I want to use dependency injection for my Swing UI components in a Spring-Boot application and having a hard time figuring out, how to properly execute the UI behavior on the Event Dispatch Thread.
What I came up with first was like this:
App
@SpringBootApplication
public class App {
private static AppView view;
@Bean
public AppView appView() {
return view;
}
public static void main(String[] args) throws Exception {
SwingUtilities.invokeLater(() -> view = new AppView());
SpringApplication app = new SpringApplication(App.class);
app.run(args);
}
}
AppView
public class AppView extends JFrame {
...
@Inject
private DependencyWithTimeConsumingOperations backendController;
@Inject
private JPanel someChildComponent;
@PostConstruct
public void init() {
constructView(); // inits frame properties and child components
showView();
}
private void showView() {
SwingUtilities.invokeLater(() -> {
pack();
setVisible(true);
});
}
...
}
The backend dependency gets called when certain UI events occur. What I observe is, that the backend calls get excuted on the EDT instead of the main application thread, which is bad, I assume. As I understand, not having much experience with Swing, is, that only UI updates should be executed on the EDT.

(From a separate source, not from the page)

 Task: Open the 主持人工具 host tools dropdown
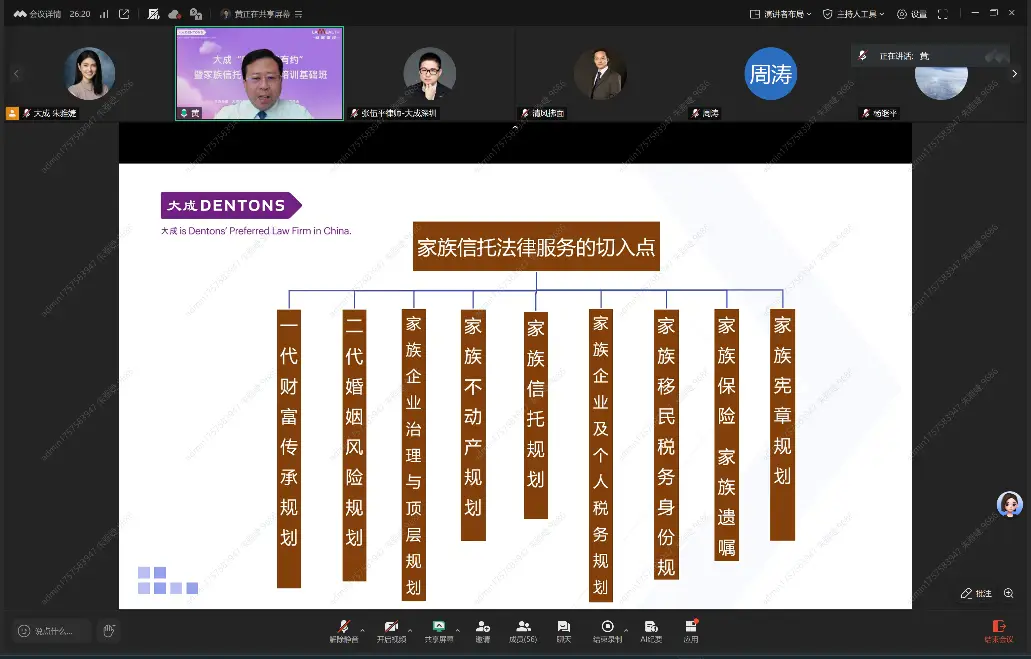(855, 14)
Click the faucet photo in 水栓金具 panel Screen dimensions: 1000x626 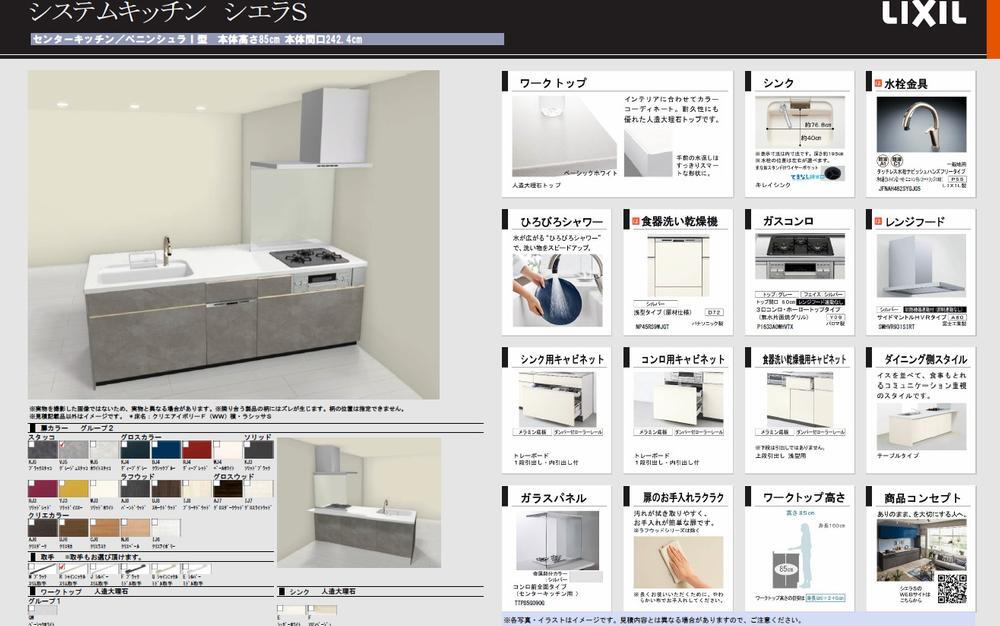(921, 124)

Is there a better way to wire my dependencies so that everything is executed in its proper thread? What I could find out so far seems a bit outdated or I plainly did not understand the answers :-)
Not sure if it is still relevant to you after so long :), but since it may help others, I'll try to answer.
Spring is only injecting the objects, it is not managing the threads. The behaviour would be the same if you'd instantiated and set the backendController manually, meaning that the EDT (or any thread that is calling the operation) would be the one to execute the code on the controller.
If you explicitly want to run in a different thread, we'd need to know more about the methods in the controller. Are they methods that you want to call and not wait for a reply (fire and forget)? Or maybe you need the reply but can run more than one at the same time? In these scenarios you can take advantage of the Executors class and do something like:
Executors.newSingleThreadExecutor().execute(() -> backendController.timeConsumingOperation1()); // Fire and forget. The operation timeConsumingOperation1 will be executed by a separate thread and the EDT will continue to the next line (won't freeze your GUI)
If you need a result, you may submit it to the pool and poll for the result (maybe with a "refresh" button on the screen). Keep in mind that as soon as you call "get()" the current thread will wait for the pooled thread to finish before proceeding to the next line.
Future result = Executors.newSingleThreadExecutor().execute(() -> backendController.timeConsumingOperation2);
result.isDone(); // You can add a "refresh" button or a scheduled task to check the state...
doSomething(result.get()); // This will hold the current thread until there is a response from the thread running the timeConsumingOperation
Or maybe you do want to freeze the GUI until you have a response from all methods called in the controller, but they can be safely called in parallel:
ExecutorService executorService = Executors.newFixedThreadPool(2);
List<Future<Object>> results = executorService.invokeAll(
Arrays.asList(() -> backendController.timeConsumingOp3(), () -> backendController.timeConsumingOp4));
results.forEach(e -> doSomething(e.get())); // The tasks will be executed in parallel and "doSomething()" will be called as soon as the result for the given index is available
executorService.shutdown(); // Always shutdown
Of course this is just an example, but in large Swing applications it is good practice to create pools of threads (shared by the controllers) to which we submit our long running tasks. You can configure the pool size based on the number of cores (Runtime.getRuntime().availableProcessors()
) to best use the resources available on the machine (the tasks submitted will be queued up with no restriction, but only X threads will execute the tasks in parallel, where X is the pool size).